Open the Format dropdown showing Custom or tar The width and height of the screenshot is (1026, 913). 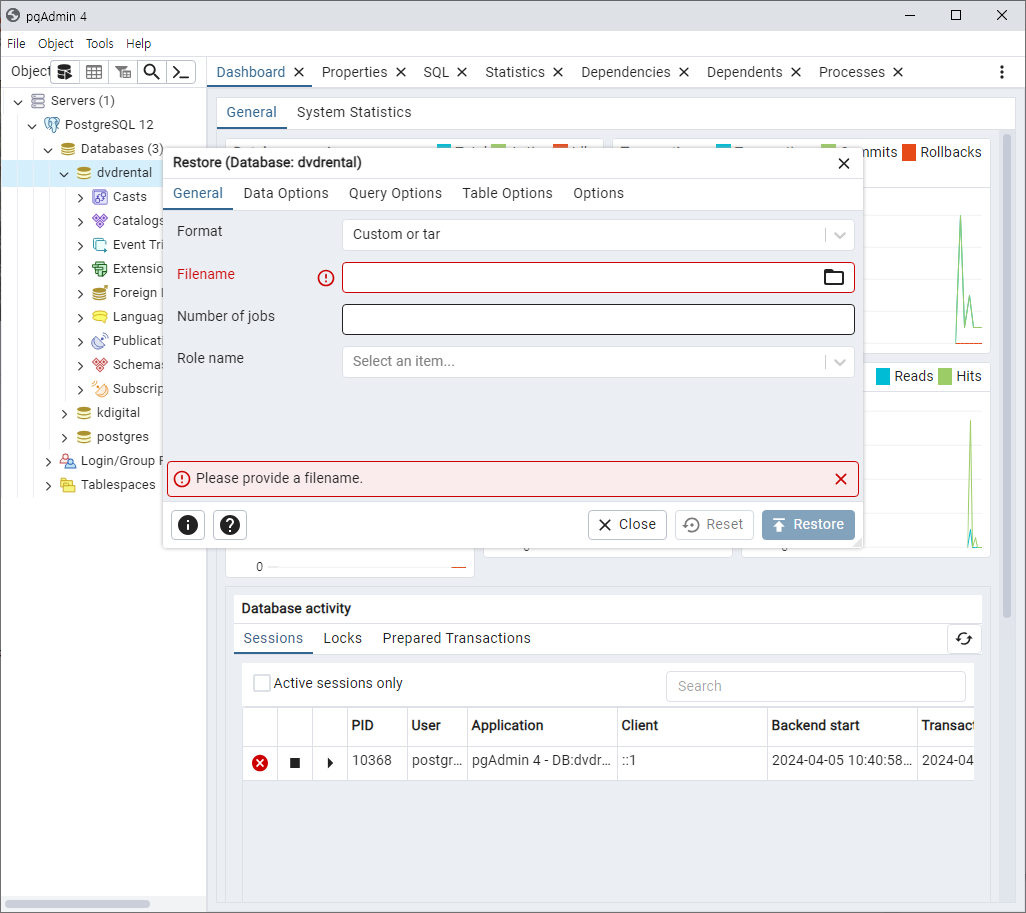click(x=598, y=235)
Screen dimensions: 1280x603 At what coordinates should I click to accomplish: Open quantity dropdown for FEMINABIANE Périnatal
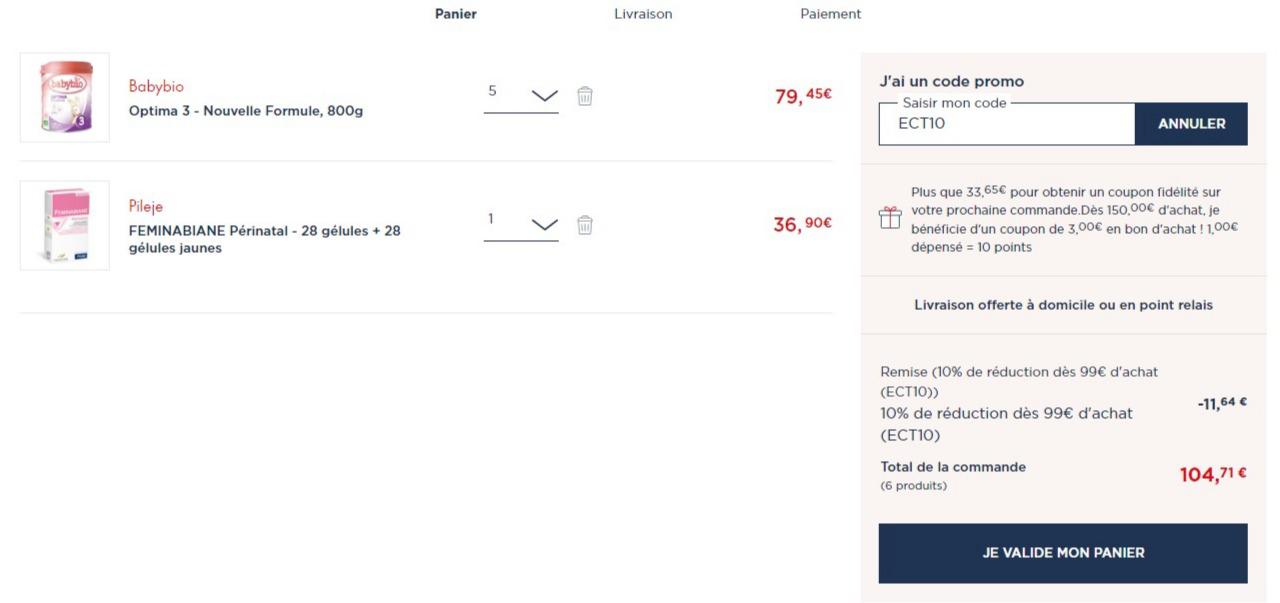point(544,224)
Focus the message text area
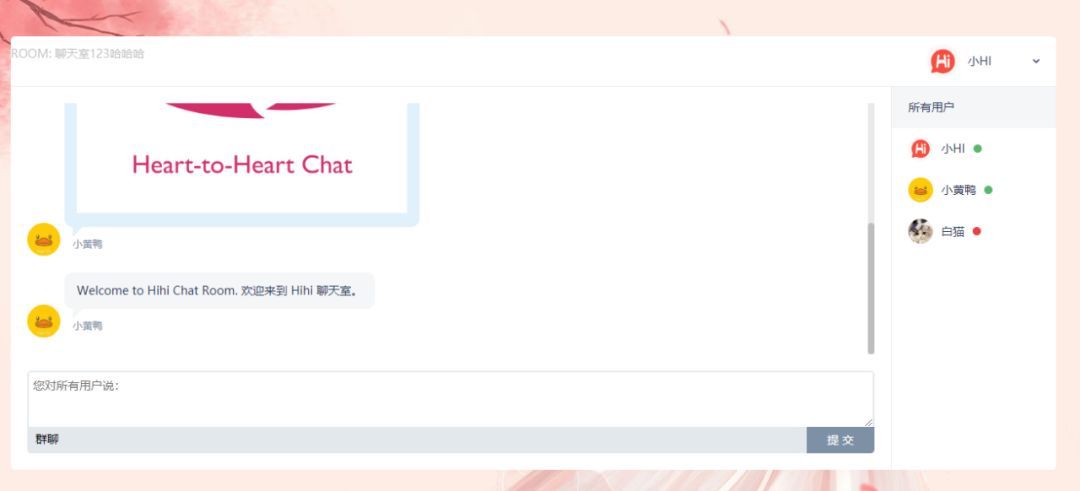This screenshot has height=491, width=1080. [x=450, y=399]
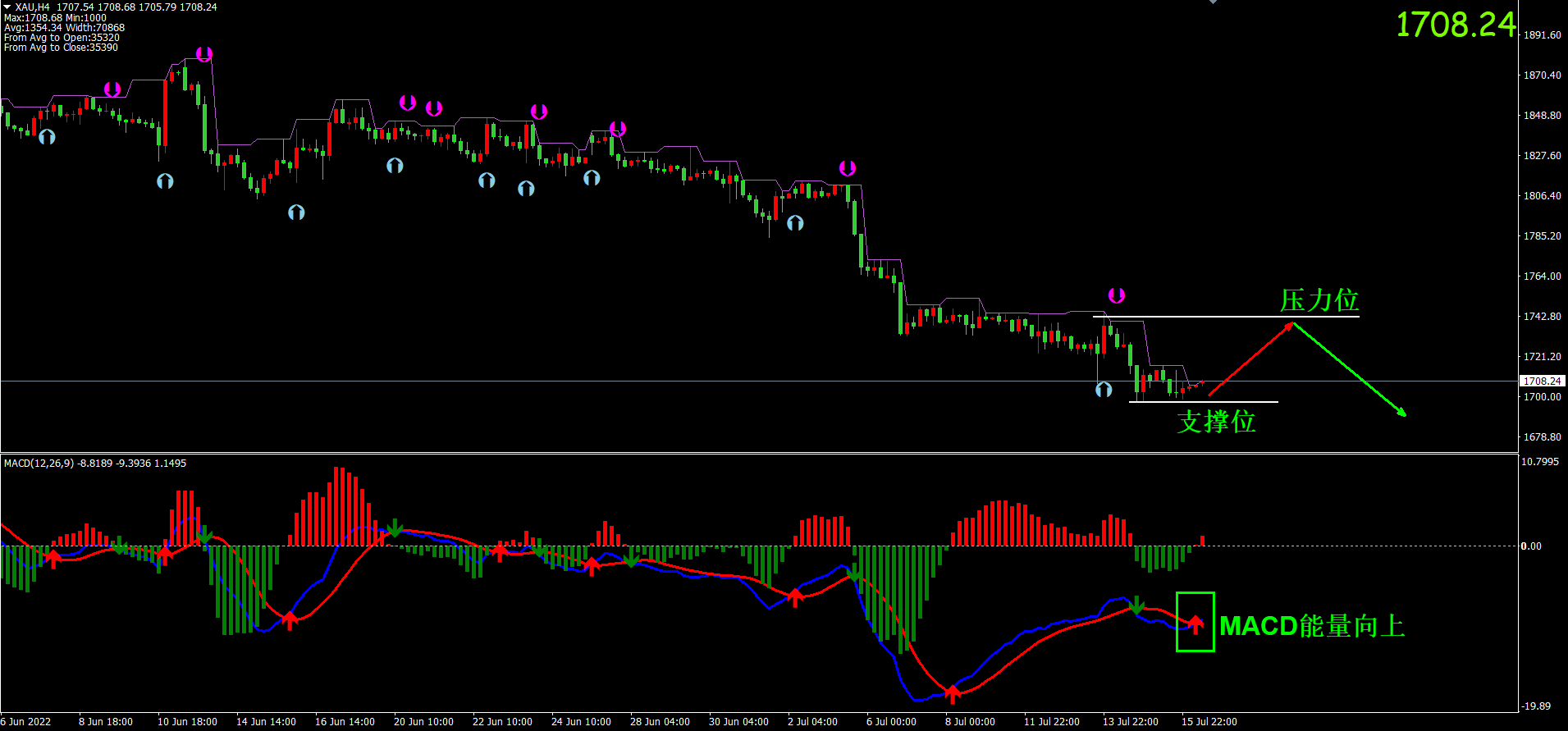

□ □ □ □

- [Aim of the exercise]:
Your task is to restate word for word the lines from the one containing "Screen dimensions: 1280x603" through the last line of the data, both ends included, with no pictures.

- [Response area]:
Screen dimensions: 1280x603 At what coordinates should I click to accomplish: Open quantity dropdown for FEMINABIANE Périnatal
point(544,224)
Focus the message text area
This screenshot has height=491, width=1080. [x=450, y=399]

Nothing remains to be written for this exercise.